At the tender age of 19, The Suffrajets are taking the country by storm with some exhilarating live performances capped by a happy-go-lucky attitude towards pretty much anything that life on the road can throw at them. Having said that I knew they were going to be trouble as soon as their tour manager wished me luck before the interview. The three girls are very different in personality but compliment each other well. Gemma is hyperactive, not sitting still for five minutes, talking and giggling without pause for breath, Alex has a more serious, calming side to her and Charlie (bass and vocals), is quiet and thoughtful throughout - by far the quietest of the three.
Let's start at the beginning shall we? The three-piece all hail from north-east London and talk (incessantly) like characters from Eastenders. Alex and Gemma have known each other since they were six. They decided to start a band, which, by their own admittance, wasn't much cop, they "bashed and crashed around for about 3 years" and then met Charlie who "could actually play". Despite a name change, which they refuse to talk about, they have come up with a corker of a name. "The spelling's different isn't it? We take from the Suffragette meaning the girly bit, as in we're girls, but we're not the whole women's lib, we hate men sort of shit." Alex tells me, putting me somewhat at ease.

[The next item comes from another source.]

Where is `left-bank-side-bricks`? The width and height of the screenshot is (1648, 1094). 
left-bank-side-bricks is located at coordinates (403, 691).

They site their influences as Patti Smith, Bowie, Portishead, Nirvana, The Doors and more recently they have been listening to Puddle of Mud, Deftones, Linkin Park, Eminem, Incubus, System of a Down, POD, Kid Rock, Speak no Evil... and the list goes on. Gemma sites drummer Ali Byworth as "the most inspirational man in the world" and also admires Britney Spears - "Britney's great. I saw her on the Frank Skinner show and I've got full respect for her - he did that piss-take and she just laughed. There ain't many that would do that. And she's going out with that geezer from N'sync. Nuff said." Non-musically they admire Lee Evans and their parents.
They have recently recorded their debut album in L.A. and are full of tales from their time across the pond. "I've never eaten so much junk food in my life. It was great! What's more, not only could we eat loads of junk food, it was warm while we were eating the junk food", Alex enthuses. Aside from eating lots, they also met Vanilla Fudge drummer Carmine Appice. Gemma, not realising she was in the presence of the man who "basically invented rock drumming" told him that she just wanted to "lie on the floor and dribble", referring to another one of her many hysteria fits. Gemma starts telling me about how strolling down Sunset Boulevard completely knocked her back, setting Alex off on a Kathy Burke-esque story about attempting to cross the road - "It was such a mission. We all looked like lobsters - typical British."

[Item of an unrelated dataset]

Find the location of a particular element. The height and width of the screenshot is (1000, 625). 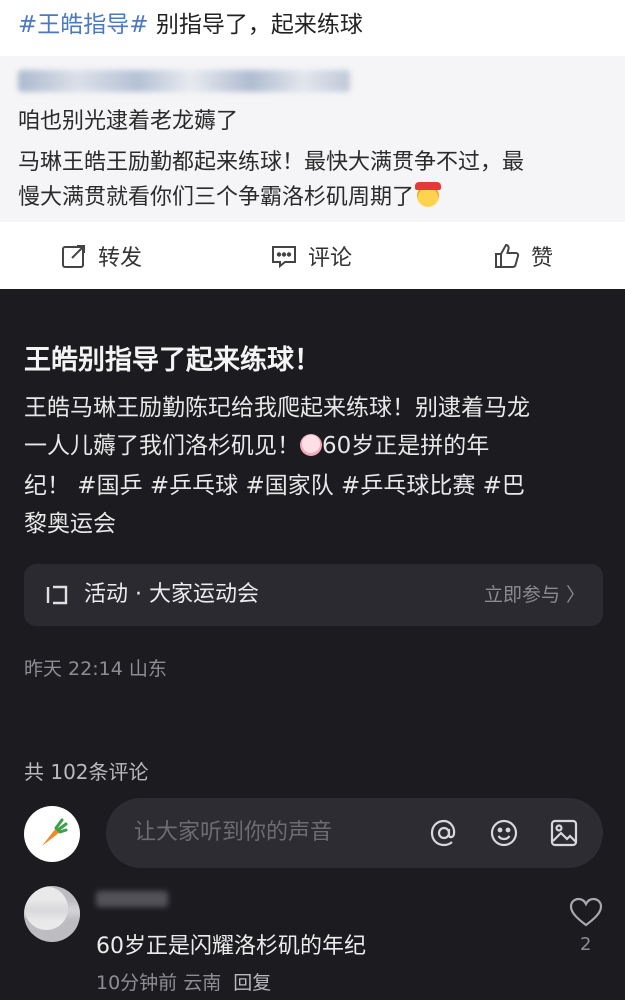

post-body-line-4: 黎奥运会 is located at coordinates (70, 521).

When quizzed on their favourite gigs to date they give multiple answers - Camden Palace and the Water Rats in Kings Cross but their "best gig as a band is obviously Whiskey-a-go-go in Hollywood", Gemma states. She also admits to loving Peterborough - "it does make a big difference when the crowd are 'avin it as well". They have played in Moles a few times before and certainly seem to like the place ("It's a cute venue", Gemma tells me), despite the smallness of stage.

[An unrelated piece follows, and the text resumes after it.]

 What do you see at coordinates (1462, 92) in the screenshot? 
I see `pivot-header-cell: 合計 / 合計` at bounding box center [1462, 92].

After a short fit of the giggles, they decide to go for some food - they extinguish their cigarettes and leave me with this pearl of wisdom - "You think we're scary now - wait 'til you see us onstage." And they couldn't have been more right. The glorious racquet they make belies their years and they piss all over lazy journo comparisons to Placebo and Hole. Charlie and Alex share vocal duties - Alex's voice possesses a gritty, grizzly rasp, while Charlie's is more strawberries and cream.
Gemma breaks her stool mid-set, they engage in some banter with the crowd, who are slowly but surely drawn in by them. The secret to their success is simple: They enjoy themselves onstage, they can really play and they have great songs, such as "Hello World" and "International Superstar". In short they are fantastic both in person and onstage and will certainly be around for a long, long time. Grunge-punk without the hang-ups is a very fine thing indeed.